Cora’s surprise melted as he pulled her into a hug, like he would a frightened bird. She started laughing and crying, either or both or somewhere in between, but she felt less alone. Friendships were important; that was something she’d learned at Bay Pines. The dimple didn’t hurt, either.
CORA WAS GROGGY WITH half sleep when hazy morning light spilled through the open doorway. If she’d slept at all, it had only been fits and starts. No dreams of angels. Only nightmares.
She rubbed her eyes and found Lucky snoring against the doorframe.
They were very smart, their captors. Very clever. They hadn’t gotten all the details right, but at first glance through the doorway, she could almost be fooled. The light was soft and pink, like a sunrise. The gentle sound of ocean waves echoed from the beach. The town would be convincing, if they hadn’t thrown such disparate types of architecture together in an attempt to condense the world’s thousands of cultures into a single town square.
The sound of jukebox music drifted toward her, and Lucky jerked awake, muscles tense until he saw they were safe.
Leon came sauntering down the stairs, disheveled, and stared through the front door. “Bloody hell,” he muttered. “I’d hoped it was a bad dream.”
Nok came down behind him. She’d transformed her drab black dress into an outfit worthy of the runway. She’d ripped the hem to shorten it, cinched the waist with one of Leon’s ties—he certainly wasn’t using them—and thrown on a band T-shirt identical to the one Cora wore. Rolf came tripping down the stairs last, looking like a sleepy porcupine with his hair sticking up at random angles.
Nok rested a hand on her hip, striking a pose without even meaning to. “You don’t mind me wearing one of your shirts, do you, Cora? There are duplicates of everything in the dressers upstairs. As if anyone would need ten of this awful dress. And if we’re going to be rescued today, I might as well look good.”
Cora forced a smile. Smile, even when you aren’t sure a rescue is going to come.

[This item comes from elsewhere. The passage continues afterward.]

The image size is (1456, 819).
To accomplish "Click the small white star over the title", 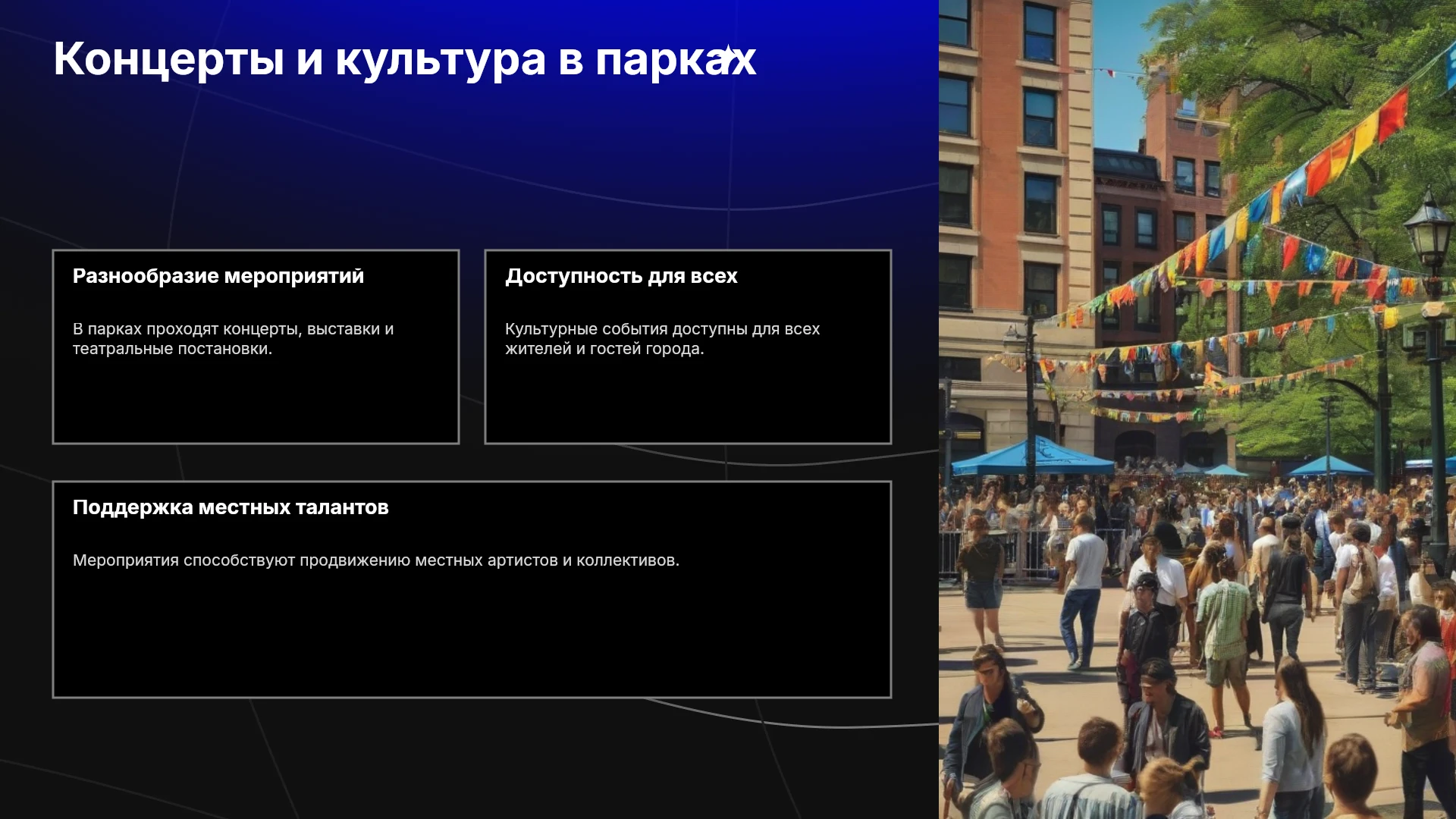I will (x=728, y=57).
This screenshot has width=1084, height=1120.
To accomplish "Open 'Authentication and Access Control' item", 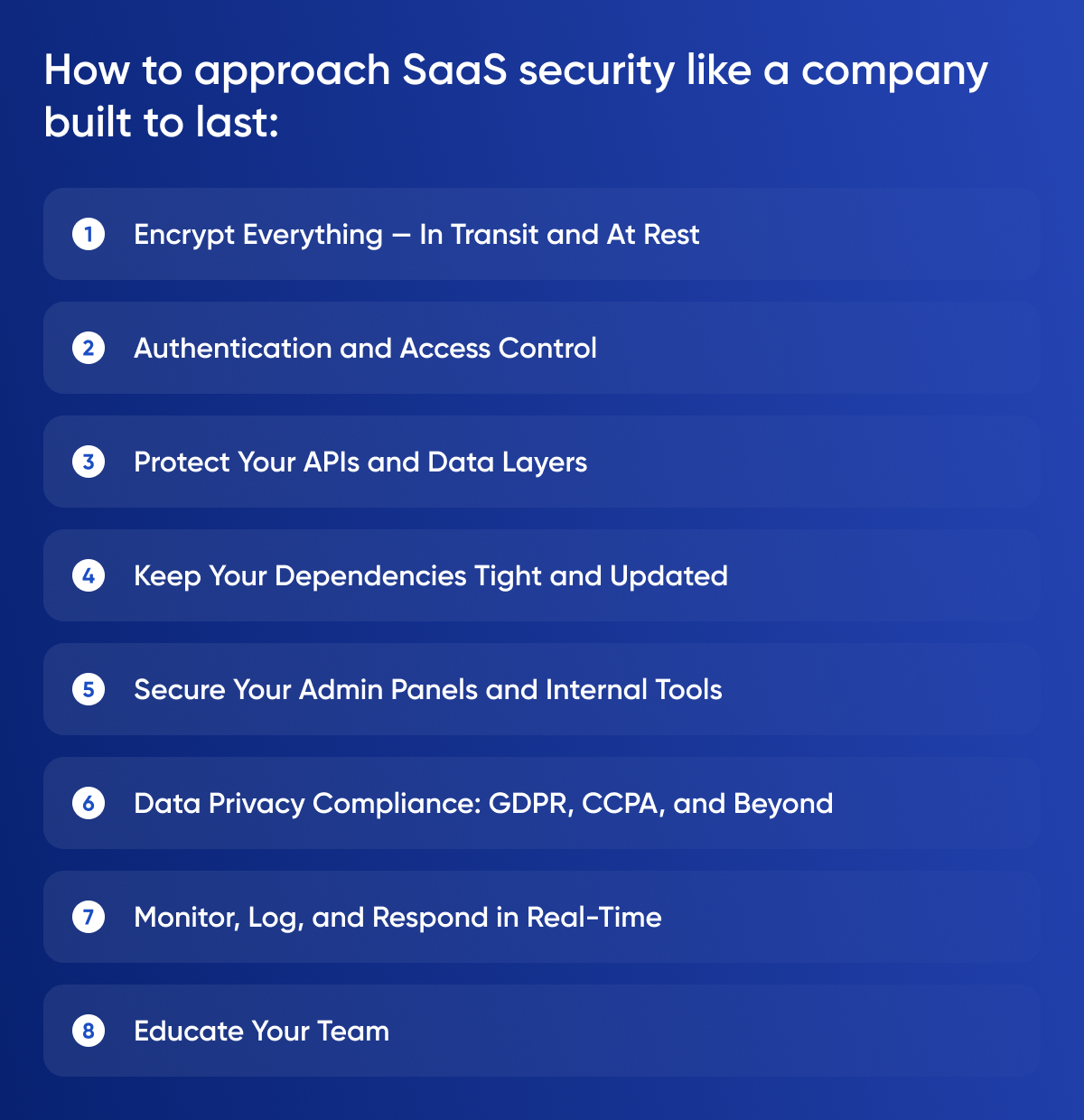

Lucky stood, stretching his back. “I had some ideas last night about how we can figure out where we are and who put us here.”
Leon patted him heavily on the shoulder. “Sure thing, Bright Eyes. Just not before breakfast.” He sauntered toward the diner.
Lucky cursed and started after Leon.
Rolf rubbed the back of his neck like it ached, watching the two boys argue outside, and then finger combed his hair back into place. “Leon took my pillow in the middle of the night. Said he was twice my size so he should get twice the pillows.”
He chewed on his lip and blinked. Though Cora was usually good at reading people, Rolf was an enigma. His red hair swept down to nearly hide his eyes, two blue-green mysteries in an otherwise expressionless face.
“You can’t let him bully you,” she said.
His face remained impassive, except for a slight twitch in one eye. “Guys like him have been beating up on me my entire life. We call them bøller—bullies. I tried standing up for myself once. I went to a private school in Oslo where a team of boys twice my size waited for me each day after school by the bus stop. Karl Crenshaw was their leader. He was a big Scottish kid, ugly, always made fun of my twitches. One day he beat me with a cricket bat. I was in a coma for two weeks.”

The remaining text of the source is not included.